Your instructions —
Lines that include "computer" make up the answer; copy all of them from the data below.

Extracted data —
Start of Block

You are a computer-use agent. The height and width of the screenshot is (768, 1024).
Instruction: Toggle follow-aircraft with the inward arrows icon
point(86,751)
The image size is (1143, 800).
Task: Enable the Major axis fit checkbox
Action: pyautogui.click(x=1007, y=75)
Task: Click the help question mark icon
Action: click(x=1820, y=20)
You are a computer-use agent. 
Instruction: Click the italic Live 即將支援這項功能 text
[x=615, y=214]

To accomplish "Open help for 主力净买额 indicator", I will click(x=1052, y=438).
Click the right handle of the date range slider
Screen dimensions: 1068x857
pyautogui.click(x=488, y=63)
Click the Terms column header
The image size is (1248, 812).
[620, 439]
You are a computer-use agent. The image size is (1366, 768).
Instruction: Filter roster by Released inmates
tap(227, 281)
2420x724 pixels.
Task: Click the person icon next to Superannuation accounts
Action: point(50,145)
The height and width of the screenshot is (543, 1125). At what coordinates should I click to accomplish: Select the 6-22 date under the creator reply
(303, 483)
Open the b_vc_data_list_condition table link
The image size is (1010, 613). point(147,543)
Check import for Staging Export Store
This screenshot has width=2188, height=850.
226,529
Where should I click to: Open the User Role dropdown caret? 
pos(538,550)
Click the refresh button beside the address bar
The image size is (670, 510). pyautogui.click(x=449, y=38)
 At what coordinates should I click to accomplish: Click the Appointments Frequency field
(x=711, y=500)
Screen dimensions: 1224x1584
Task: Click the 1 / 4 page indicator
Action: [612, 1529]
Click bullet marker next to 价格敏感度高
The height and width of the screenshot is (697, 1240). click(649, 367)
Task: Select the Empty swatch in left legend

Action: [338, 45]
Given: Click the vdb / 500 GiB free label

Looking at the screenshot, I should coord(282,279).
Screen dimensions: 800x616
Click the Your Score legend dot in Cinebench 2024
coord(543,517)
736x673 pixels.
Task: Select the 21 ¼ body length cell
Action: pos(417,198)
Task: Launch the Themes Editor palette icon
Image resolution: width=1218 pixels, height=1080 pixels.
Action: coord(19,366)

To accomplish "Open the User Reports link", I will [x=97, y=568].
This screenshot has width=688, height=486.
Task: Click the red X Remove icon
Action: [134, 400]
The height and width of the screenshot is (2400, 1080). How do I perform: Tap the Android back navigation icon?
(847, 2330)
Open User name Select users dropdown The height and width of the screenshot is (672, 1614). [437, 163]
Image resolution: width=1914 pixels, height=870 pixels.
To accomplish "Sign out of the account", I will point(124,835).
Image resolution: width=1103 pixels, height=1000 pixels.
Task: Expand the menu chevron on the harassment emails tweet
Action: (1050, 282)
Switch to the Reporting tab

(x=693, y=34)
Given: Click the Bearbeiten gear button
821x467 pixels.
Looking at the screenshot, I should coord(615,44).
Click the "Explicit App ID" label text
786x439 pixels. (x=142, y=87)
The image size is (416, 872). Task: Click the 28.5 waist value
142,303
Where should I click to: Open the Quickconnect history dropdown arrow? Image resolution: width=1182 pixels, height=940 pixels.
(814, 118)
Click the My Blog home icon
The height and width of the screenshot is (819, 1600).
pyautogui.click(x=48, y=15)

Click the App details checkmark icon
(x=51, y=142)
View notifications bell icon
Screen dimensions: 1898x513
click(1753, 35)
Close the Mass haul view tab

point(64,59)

End of Block

Answer to the problem —
You are a computer-use agent. The height and width of the screenshot is (768, 1024).
You are a computer-use agent. 
You are a computer-use agent. The image size is (1366, 768).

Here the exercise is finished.